§ ACCIONES A REALIZAR
1. Indica si cada afirmación concuerda con el texto sobre san Bruno: (a) Bruno fue ordenado sacerdote en 1055; (b) el obispo sucesor de Gervais encontró refugio junto al Papa; (c) Bruno y sus compañeros reconocieron en Molesme su vocación. Responde sí o no y cita literalmente las palabras del texto que lo deciden.
2. Prosigue el texto sobre san Bruno a partir de su última oración.
***** TEXTO PROPORCIONADO
San Bruno nació en Colonia (Alemania) hacia el año 1030 y murió el 6 de octubre de 1101.

Según la tradición, pertenecía a la familia de los Hardebüst, una de las principales de la ciudad. Comenzó allí sus estudios y después los prosiguió en Reims (Francia). Se formó en Sagrada Escritura y estudió a fondo a los Padres de la Iglesia. Demostró talento para la filosofía y la poesía.

Regresó a Colonia y fue nombrado canónigo de san Cuniberto. En 1055 fue ordenado sacerdote. Al año siguiente el obispo Gervais le pide que vaya a Reims de nuevo, y un año más tarde dirigirá la escuela episcopal. Además, será ecólatra, es decir, supervisor de las escuelas de la diócesis.

Sufrió la injusticia de un obispo sucesor de Gervais, que era mala persona. Al ser denunciado por Bruno y otras dos personas ante el Papa, se vengó arrasando sus casas. Bruno tuvo que defenderse y en 1080 una sentencia clara del Papa obligó al obispo a retirarse, aunque encontró refugio en el emperador Enrique IV.

Con otros dos compañeros, Bruno decidió apartarse del mundo y llevar vida religiosa. Hicieron votos y fueron a Molesme, donde estaba san Roberto. Pero enseguida vieron que no era esa su vocación. Después de una corta estancia en Sèche-Fontaine, cerca de Molesme, dejó a dos de sus compañeros, Pedro y Lamberto, y fue con otros seis a encontrarse con Hugo de Châteauneuf, obispo de Grenoble.
**********
***** EXTRACTOS DE LÍNEAS
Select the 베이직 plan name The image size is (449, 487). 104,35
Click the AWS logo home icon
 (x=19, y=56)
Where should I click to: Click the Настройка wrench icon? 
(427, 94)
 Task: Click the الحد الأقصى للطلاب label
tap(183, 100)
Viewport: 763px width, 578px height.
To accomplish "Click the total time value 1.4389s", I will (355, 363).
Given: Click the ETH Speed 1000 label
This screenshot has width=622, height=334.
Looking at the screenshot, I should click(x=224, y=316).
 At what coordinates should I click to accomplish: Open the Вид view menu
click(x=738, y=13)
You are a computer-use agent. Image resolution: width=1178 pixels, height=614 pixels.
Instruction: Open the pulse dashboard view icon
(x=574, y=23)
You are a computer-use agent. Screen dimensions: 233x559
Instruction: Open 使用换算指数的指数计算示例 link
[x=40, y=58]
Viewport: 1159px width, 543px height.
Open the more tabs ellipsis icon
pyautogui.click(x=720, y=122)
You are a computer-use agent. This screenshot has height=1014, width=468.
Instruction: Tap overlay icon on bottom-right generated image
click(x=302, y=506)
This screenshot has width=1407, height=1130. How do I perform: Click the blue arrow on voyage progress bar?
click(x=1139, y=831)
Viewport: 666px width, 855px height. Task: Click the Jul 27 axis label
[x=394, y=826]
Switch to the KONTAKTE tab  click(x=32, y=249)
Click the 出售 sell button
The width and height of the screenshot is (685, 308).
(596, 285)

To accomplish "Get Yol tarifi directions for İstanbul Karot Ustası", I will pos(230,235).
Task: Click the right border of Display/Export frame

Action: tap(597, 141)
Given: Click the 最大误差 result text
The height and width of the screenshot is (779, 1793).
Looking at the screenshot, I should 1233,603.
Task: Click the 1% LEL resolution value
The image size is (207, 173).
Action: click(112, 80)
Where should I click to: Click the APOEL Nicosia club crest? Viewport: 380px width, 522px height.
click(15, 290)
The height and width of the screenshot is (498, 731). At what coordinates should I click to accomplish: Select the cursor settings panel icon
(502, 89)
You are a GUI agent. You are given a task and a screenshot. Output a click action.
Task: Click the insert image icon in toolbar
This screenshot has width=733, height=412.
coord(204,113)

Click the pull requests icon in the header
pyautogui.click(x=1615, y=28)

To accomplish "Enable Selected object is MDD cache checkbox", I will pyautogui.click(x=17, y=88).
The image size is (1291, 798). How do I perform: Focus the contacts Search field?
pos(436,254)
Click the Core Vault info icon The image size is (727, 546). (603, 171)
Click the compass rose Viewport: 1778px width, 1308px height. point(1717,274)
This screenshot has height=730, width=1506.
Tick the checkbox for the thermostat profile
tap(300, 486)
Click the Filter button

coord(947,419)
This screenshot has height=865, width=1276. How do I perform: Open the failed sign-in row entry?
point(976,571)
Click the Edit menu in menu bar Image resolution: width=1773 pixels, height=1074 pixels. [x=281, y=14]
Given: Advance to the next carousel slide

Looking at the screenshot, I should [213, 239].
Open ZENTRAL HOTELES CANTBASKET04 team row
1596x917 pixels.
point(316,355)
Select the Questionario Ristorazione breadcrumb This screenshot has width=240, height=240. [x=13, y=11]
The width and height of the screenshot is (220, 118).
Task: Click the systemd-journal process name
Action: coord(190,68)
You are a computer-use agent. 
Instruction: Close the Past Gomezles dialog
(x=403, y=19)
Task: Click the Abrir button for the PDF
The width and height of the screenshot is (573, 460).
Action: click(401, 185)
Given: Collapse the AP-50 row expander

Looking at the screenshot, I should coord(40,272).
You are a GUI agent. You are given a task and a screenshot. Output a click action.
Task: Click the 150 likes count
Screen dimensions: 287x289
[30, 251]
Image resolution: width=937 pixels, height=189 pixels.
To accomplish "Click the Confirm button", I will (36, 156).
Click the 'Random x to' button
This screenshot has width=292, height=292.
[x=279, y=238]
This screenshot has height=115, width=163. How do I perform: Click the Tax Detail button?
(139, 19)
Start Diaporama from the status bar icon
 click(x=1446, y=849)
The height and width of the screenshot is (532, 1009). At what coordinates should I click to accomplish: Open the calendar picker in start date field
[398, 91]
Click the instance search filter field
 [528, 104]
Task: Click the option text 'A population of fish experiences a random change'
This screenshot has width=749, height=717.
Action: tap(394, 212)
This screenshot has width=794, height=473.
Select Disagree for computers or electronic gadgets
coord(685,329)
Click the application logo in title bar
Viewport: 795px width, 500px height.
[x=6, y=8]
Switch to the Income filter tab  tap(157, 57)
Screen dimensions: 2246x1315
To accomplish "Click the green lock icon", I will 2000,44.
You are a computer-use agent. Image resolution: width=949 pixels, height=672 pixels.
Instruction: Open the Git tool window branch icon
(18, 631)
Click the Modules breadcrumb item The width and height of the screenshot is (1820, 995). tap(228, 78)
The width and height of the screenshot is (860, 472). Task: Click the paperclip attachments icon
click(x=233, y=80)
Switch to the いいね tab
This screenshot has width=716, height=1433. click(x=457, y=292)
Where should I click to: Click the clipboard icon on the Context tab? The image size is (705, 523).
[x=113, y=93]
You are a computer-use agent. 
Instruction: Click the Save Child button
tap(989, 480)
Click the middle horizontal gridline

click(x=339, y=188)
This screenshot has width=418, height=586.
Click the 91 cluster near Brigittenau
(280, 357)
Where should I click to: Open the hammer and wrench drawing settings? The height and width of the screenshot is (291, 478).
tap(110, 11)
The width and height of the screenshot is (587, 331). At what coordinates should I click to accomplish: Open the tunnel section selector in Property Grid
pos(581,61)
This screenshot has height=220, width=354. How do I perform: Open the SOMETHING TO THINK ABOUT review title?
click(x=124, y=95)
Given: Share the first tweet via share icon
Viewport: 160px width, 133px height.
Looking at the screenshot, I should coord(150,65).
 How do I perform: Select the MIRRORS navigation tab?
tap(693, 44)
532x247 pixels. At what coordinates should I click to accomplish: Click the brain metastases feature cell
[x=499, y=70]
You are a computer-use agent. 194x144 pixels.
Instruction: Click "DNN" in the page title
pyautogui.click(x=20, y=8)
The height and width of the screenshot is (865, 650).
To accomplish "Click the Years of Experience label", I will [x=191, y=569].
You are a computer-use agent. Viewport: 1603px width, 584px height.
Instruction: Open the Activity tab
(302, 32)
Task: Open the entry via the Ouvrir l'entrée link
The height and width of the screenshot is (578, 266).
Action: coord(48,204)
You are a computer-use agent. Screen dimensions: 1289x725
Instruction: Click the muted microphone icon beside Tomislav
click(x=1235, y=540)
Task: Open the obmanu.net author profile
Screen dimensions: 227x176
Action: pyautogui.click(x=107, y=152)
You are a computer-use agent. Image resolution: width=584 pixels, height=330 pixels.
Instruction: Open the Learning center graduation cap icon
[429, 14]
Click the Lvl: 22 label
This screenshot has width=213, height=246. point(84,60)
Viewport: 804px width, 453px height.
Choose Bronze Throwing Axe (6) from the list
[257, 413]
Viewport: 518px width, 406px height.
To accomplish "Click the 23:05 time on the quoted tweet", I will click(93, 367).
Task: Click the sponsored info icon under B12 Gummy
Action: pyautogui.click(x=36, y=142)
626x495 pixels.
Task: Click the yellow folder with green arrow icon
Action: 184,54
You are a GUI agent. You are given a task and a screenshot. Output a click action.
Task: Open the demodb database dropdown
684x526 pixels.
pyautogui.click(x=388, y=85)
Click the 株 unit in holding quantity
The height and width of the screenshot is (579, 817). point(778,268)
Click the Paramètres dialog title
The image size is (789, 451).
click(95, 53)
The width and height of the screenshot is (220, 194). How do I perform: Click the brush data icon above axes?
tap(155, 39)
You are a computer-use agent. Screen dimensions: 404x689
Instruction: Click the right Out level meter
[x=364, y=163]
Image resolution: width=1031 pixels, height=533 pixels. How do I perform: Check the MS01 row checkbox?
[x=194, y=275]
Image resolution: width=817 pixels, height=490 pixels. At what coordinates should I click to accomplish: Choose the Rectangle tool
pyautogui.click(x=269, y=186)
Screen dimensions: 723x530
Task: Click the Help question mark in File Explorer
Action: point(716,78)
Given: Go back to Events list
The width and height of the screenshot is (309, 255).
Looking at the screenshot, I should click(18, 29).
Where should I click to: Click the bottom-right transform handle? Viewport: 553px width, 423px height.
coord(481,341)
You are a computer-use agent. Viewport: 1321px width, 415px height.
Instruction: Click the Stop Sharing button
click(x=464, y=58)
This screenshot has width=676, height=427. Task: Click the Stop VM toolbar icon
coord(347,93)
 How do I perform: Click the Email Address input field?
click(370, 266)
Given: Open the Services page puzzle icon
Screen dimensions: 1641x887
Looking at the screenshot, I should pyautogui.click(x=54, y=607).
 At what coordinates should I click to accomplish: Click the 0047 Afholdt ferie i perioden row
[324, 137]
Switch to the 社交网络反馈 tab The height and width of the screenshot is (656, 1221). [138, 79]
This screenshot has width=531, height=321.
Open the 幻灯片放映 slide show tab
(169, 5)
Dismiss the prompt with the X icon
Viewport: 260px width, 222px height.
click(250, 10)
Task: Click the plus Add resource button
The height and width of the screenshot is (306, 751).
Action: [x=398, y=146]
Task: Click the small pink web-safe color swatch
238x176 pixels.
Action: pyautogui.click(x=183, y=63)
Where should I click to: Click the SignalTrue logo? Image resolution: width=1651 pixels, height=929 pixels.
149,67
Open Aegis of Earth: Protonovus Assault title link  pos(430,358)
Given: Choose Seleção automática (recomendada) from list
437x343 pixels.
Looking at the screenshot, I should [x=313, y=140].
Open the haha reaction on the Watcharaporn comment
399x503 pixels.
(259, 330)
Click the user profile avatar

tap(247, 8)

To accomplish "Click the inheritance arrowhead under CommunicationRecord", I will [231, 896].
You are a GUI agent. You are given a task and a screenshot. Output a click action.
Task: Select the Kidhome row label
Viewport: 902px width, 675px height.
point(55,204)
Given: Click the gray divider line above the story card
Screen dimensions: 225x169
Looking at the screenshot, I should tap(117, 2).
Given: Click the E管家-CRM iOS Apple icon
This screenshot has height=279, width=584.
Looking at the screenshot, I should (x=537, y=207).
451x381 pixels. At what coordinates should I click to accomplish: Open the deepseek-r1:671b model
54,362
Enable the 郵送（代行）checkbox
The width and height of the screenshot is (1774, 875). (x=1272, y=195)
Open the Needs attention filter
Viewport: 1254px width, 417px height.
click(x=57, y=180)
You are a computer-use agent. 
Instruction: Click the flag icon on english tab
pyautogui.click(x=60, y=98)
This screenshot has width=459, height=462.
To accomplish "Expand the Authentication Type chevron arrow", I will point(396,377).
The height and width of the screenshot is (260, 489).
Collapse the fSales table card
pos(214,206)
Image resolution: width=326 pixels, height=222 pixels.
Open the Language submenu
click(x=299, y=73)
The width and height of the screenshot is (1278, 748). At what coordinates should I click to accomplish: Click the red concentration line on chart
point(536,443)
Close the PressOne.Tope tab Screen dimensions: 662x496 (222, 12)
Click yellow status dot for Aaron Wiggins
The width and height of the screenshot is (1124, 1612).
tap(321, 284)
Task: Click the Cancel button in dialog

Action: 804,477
**********
§ RESULTADOS POR TAREA
1.
(a) Sí: «En 1055 fue ordenado sacerdote.»
(b) No: «encontró refugio en el emperador Enrique IV.»
(c) No: «Pero enseguida vieron que no era esa su vocación.»

2.
Hugo los reconoció enseguida y los identificó con los hombres que había visto en un sueño inspirado por Dios. Los llevó a Chartreuse (la Cartuja, cerca de Grenoble), en medio de las montañas. Bruno y su grupo construyeron un monasterio y así quedó fundada la Orden de la Cartuja. Estaban Landuino, Esteban de Bourg y Esteban de Die, canónigos de San Rufo, y Hugo el Capellán, “todos ellos los hombres más sabios de su tiempo”. Además, había dos laicos, Andrés y Guerin, que después serían los primeros hermanos legos.

Vivían especialmente la pobreza, la oración y el estudio.

Entonces fue elegido papa Eudes de Châtillon, discípulo de san Bruno, que tomó el nombre de Urbano II (1088). Llamó a san Bruno a Roma y le pidió consejo en múltiples ocasiones. También le pidió ayuda en la preparación de concilios, siempre de manera muy discreta, y en la reforma del clero.

Tras muchas dificultades para lograrlo, el Papa concedió a san Bruno regresar a la vida de apartamiento en el monasterio. Sin embargo, no le permitió volver al Delfinado sino que le hizo quedar cerca, en la diócesis de Squillace (cerca de Calabria), por si lo necesitaba.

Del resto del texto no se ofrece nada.